This too has been addressed in macOS 10.14.4, and these new features are now more accessible as a result. Once again, I’d like to thank Apple’s engineers responsible for fixing a bug which could easily have been dismissed as being cosmetic.
The third serious bug is still a bit more controversial: Font Book’s previous inability to disable fonts resident in /Library/Fonts as well as those in ~/Library/Fonts. It works fine for me here, and has definitely changed, but a couple of people have reported that they still can’t get it to work. I’m unclear why their experience should be different, so there may be work remaining in this case. I’d still like to thank the engineers who have been working on fixing this problem, though, and hope that it gets fully resolved.
What does make me feel sad, though, is that the security engineers get their moments of anonymous fame in the long list of vulnerabilities which they have addressed, but even in its extensive new release notes, Apple hasn’t acknowledged the achievements of its other engineers who have fixed the bugs that I’ve mentioned above, or the many others which I suspect 10.14.4 also addresses.

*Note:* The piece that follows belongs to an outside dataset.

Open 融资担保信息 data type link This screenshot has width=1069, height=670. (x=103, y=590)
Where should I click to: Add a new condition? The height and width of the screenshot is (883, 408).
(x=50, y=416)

There’s been a lot of discussion about Bug Reporter and Apple’s internal pressures, and one thing is clear: being an engineer at Apple isn’t conducive to fixing bugs. Yet it’s a very important activity for many users, and for the long-term health of both Apple and its operating systems. It’s all too easy to be negatively critical of Apple, but it’s just as important to point out when it has done well – both carrot and stick.
macOS 10.14.4 thus marks two important milestones: Apple has returned to providing us with detailed release notes, albethey lacking a list of the main bugs which are fixed, and Apple has been devoting resources to fixing the bugs in macOS rather than just endlessly adding new features.
However, all with macOS isn’t sweetness and light. One of the major internal changes brought with 10.14.4 is that Swift ‘glue’ libraries – runtime support which enables Swift code to work with frameworks – are now built into macOS. An odd side-effect of this is that command tools built using Xcode 10.2 won’t run on any previous version of macOS, including 10.14.3, unless the user (or the command tool’s installer) installs the Swift 5 Runtime Support for Command Tools package from here.
This not only applies to dedicated command tools, but to those embedded in app bundles and other locations. Apple has documented this quite sketchily in the release notes for Swift 5, but hasn’t, as far as I can see, detailed this for regular macOS users.
I can see Xcode 10.2 bringing significant grief with tools crashing on launch with errors reporting
dyld: Library not loaded, which is going to mystify many users who aren’t intimately familiar with such details. So the 10.14.4 update, in conjunction with Swift 5 in Xcode 10.2, is making life significantly more complex for anyone using command tools. This surely needs clear documentation aimed at users.